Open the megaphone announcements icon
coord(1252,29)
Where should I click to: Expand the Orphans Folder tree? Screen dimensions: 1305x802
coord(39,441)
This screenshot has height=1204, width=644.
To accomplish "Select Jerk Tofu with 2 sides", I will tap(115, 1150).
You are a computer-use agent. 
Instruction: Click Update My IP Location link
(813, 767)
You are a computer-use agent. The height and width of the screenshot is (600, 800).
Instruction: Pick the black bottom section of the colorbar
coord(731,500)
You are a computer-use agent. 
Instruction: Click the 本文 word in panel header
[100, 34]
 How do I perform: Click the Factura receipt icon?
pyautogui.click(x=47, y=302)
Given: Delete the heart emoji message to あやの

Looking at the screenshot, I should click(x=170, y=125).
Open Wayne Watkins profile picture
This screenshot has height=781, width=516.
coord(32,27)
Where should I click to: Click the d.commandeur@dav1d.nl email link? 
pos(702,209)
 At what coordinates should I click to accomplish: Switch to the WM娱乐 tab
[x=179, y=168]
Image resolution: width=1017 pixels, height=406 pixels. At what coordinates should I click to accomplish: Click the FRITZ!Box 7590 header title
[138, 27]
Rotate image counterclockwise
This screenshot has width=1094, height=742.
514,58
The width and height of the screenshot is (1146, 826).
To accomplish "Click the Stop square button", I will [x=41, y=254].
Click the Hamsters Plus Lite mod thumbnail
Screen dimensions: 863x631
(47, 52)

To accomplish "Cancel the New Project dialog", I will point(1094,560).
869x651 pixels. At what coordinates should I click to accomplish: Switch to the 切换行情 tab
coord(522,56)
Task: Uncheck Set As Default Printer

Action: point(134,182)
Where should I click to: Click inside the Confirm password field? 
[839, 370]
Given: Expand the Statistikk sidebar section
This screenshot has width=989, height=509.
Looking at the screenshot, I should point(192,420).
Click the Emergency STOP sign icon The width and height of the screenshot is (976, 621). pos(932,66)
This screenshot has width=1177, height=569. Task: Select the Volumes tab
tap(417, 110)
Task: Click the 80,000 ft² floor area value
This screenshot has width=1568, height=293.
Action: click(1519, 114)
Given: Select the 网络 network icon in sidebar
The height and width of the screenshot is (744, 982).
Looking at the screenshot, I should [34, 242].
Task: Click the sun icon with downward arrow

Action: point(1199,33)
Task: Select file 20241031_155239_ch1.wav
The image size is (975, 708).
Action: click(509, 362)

----

* **Task statement**:
Please repeat the lines above exactly, beginning with the line that contains "Given: Expand the Statistikk sidebar section" and ending with the final one.

* **Output for this exercise**:
Given: Expand the Statistikk sidebar section
This screenshot has width=989, height=509.
Looking at the screenshot, I should point(192,420).
Click the Emergency STOP sign icon The width and height of the screenshot is (976, 621). pos(932,66)
This screenshot has width=1177, height=569. Task: Select the Volumes tab
tap(417, 110)
Task: Click the 80,000 ft² floor area value
This screenshot has width=1568, height=293.
Action: click(1519, 114)
Given: Select the 网络 network icon in sidebar
The height and width of the screenshot is (744, 982).
Looking at the screenshot, I should [34, 242].
Task: Click the sun icon with downward arrow

Action: point(1199,33)
Task: Select file 20241031_155239_ch1.wav
The image size is (975, 708).
Action: click(509, 362)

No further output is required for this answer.